For years, restaurants and businesses across industries have been applying sensors and networked services to their equipment, infrastructure, and processes. Yet, despite more connected fryers, refrigerators, and all manner of mobile apps, many companies are struggling to capture real value— particularly at the level and scale of ROI needed to justify ‘going digital’ in the first place.

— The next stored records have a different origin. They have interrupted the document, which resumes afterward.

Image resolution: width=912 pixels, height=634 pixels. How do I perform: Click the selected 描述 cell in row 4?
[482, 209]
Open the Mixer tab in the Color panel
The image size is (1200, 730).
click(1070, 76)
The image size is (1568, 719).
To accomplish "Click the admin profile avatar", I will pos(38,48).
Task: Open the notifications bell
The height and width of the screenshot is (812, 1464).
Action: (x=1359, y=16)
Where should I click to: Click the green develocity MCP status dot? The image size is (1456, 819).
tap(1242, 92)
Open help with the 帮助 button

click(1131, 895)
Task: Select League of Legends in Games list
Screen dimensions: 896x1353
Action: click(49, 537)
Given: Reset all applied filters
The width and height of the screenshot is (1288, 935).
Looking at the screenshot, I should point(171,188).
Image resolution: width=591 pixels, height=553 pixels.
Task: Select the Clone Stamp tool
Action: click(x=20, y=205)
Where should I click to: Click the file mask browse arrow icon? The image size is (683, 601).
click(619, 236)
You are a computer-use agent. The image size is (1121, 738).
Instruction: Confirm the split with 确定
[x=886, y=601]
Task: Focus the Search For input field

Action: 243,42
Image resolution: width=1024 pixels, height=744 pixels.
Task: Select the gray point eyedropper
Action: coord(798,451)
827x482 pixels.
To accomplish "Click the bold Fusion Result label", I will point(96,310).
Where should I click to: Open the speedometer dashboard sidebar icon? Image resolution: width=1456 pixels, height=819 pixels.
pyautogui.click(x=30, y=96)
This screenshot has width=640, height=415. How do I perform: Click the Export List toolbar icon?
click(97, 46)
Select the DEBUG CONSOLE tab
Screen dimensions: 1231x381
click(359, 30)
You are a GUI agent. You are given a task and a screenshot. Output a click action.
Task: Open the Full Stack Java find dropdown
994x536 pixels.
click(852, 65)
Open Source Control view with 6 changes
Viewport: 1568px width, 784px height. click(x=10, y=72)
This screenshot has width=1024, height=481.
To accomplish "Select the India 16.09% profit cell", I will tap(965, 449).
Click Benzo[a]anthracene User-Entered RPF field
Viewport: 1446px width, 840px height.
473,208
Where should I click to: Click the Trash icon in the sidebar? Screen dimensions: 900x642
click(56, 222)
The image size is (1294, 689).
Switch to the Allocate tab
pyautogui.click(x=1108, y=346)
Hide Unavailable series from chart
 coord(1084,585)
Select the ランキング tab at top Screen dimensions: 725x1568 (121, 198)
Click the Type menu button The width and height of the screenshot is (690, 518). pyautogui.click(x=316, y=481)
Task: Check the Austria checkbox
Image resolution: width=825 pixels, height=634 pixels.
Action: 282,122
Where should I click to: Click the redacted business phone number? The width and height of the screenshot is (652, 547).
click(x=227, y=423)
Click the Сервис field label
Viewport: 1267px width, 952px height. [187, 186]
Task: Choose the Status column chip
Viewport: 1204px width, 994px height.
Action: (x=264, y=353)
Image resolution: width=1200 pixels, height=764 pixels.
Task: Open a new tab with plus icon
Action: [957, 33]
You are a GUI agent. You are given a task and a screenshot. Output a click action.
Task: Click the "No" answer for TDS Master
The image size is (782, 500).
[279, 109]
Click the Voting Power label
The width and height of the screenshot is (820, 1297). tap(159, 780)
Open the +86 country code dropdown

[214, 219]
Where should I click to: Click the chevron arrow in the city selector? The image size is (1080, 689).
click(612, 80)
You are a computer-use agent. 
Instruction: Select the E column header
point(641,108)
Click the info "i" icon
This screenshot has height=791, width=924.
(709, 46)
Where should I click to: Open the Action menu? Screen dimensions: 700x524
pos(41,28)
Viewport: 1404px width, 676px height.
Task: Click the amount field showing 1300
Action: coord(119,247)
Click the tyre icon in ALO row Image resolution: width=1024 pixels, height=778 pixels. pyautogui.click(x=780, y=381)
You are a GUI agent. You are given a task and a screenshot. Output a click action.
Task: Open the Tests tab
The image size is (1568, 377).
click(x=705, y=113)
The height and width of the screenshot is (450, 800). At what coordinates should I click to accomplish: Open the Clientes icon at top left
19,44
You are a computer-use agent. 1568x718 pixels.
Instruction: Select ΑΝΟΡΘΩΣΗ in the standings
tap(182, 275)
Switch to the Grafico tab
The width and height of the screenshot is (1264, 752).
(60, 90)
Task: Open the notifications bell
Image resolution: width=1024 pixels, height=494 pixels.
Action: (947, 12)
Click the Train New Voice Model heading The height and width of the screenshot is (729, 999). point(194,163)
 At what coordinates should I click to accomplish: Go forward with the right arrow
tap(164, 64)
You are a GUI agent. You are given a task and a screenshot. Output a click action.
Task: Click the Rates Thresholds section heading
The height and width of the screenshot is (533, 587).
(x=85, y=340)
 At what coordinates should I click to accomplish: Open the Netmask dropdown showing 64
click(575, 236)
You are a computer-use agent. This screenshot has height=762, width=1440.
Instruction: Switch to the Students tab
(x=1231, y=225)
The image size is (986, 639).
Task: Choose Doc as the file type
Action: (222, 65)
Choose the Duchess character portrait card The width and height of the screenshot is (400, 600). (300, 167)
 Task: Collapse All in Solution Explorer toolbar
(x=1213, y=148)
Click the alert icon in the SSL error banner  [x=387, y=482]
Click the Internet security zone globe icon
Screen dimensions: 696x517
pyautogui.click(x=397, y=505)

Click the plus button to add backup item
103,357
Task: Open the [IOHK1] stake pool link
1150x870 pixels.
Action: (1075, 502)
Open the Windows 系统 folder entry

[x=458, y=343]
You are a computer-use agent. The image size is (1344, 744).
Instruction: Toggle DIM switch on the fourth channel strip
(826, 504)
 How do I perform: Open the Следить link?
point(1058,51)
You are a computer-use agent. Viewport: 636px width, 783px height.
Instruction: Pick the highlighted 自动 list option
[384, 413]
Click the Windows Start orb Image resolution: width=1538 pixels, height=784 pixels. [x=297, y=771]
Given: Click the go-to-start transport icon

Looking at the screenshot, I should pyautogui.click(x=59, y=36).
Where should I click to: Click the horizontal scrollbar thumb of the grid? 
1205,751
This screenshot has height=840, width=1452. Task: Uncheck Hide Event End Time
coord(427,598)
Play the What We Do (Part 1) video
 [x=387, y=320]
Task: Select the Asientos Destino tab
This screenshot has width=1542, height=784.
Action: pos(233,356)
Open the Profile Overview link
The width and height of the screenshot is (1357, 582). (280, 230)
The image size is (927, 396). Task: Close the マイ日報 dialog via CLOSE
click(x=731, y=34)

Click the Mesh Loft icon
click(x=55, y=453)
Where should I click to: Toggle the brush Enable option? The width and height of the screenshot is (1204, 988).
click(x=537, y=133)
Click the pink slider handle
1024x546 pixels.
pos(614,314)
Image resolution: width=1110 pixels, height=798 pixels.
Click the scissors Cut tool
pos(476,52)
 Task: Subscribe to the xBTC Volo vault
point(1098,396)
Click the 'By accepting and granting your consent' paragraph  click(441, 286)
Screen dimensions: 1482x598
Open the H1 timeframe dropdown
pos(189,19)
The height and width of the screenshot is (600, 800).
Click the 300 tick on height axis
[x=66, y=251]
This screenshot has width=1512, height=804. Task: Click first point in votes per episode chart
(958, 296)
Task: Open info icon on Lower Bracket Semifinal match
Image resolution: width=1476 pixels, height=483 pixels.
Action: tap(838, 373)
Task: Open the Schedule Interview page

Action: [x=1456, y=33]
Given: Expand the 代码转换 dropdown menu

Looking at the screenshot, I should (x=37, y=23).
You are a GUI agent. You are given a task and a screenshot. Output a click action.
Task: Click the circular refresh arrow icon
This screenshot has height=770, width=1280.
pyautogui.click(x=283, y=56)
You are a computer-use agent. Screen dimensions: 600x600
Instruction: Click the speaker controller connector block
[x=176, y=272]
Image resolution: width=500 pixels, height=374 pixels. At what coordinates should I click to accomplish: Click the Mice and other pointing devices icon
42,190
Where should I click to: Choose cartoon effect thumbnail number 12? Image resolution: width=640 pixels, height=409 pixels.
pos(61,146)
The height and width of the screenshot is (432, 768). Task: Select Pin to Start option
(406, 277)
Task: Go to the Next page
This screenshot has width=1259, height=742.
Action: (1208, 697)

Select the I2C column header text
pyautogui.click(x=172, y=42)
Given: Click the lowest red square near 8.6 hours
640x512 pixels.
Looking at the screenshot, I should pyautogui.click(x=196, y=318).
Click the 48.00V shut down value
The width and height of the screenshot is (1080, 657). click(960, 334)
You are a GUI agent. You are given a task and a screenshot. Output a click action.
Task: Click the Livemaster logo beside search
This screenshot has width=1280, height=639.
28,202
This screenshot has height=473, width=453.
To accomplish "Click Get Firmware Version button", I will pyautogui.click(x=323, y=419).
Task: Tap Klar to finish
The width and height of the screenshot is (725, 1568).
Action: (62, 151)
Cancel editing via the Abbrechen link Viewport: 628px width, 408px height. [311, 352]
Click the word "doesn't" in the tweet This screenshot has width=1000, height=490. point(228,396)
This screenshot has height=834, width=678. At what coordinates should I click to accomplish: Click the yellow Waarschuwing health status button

The most powerful technological transformations in history are rarely the result of a single technology, rather they are a function of disparate capabilities merging to form a whole that is greater than the sum of its parts. The digitization of objects, machines, processes, and services, sometimes called the ‘Internet of Things,’ is a significant shift in technological capability, but to really understand its potential is to consider IoT as a foundation for convergence. There are three major trends that will influence IoT application, utility, and adoption for restaurant operators their ecosystems:

 

  1. Advancements in Machine Learning

Thanks to recent advancements in hardware speed and algorithms, AI will soon power many capabilities previously reserved for humans or science fiction. Diverse capabilities such as machine vision, voice recognition, language processing, advanced robotics, and many others are already beginning to shape restaurant operations. Certain AI technologies will also play an increasing role in managing, learning from, and applying so-called ‘big’ (or multi-modal) data for decision-making, efficiency, personalization, and new services. This is not to mention the cascading effects from other AI-enabled industry transformations such as self-driving cars, delivery drones, virtual assistants, and so on.

(Source: Moley Robotics)

 

  1. A Redefinition of User Interface

Software and hardware are re-defining what constitutes ‘user interface,’ as once ‘fixed’ user experiences are now constantly evolving, growing more personalized, and receiving updates, patches, and new features over time. Furthermore, the range of potential customer experiences is expanding rapidly. New interaction modalities such as voice, gesture, facial recognition, AR, VR, biometrics, among many others, are unlocking new brand opportunities (and obligations) when developing customer experience roadmaps and strategies.

(Source: Dominos)

 

  1. Disruption Across the Supply Chain

From sourcing to inventory tracking to distribution to transaction processing, automation is occurring along every phase of the supply chain. In addition to diverse technological innovations (e.g. predictive inventory, autonomous vehicles, blockchain), social and economic forces place pressures on every constituency on the chain. Agricultural producers, packaging companies, distributors, retailers, financial institutions, couriers, and countless others face regulatory and competitive impacts, nevermind shifting consumer expectations towards transparency, real-time, local, etc.

(Source: Amazon)

These trends are not some far-fetched sci-fi notion; they are already well underway. More than $4B was invested in 2016 in AI alone, world over. It continues to be true that we have created more data in the last two years than in all human history. Restaurants don’t just face the imperative to integrate ‘brick with click,’ but to seek opportunities to do so at every level: user, operations, and ecosystem. As technologies converge, new interactions become possible: new user experiences, new machine capabilities, and new business models and collaborations. What’s key for restaurants, and companies in all industries, is to think beyond today’s digital demands and limitations, and look for where current capabilities are ingredients combined to serve up whole new opportunities, that are greater than the sum of their parts.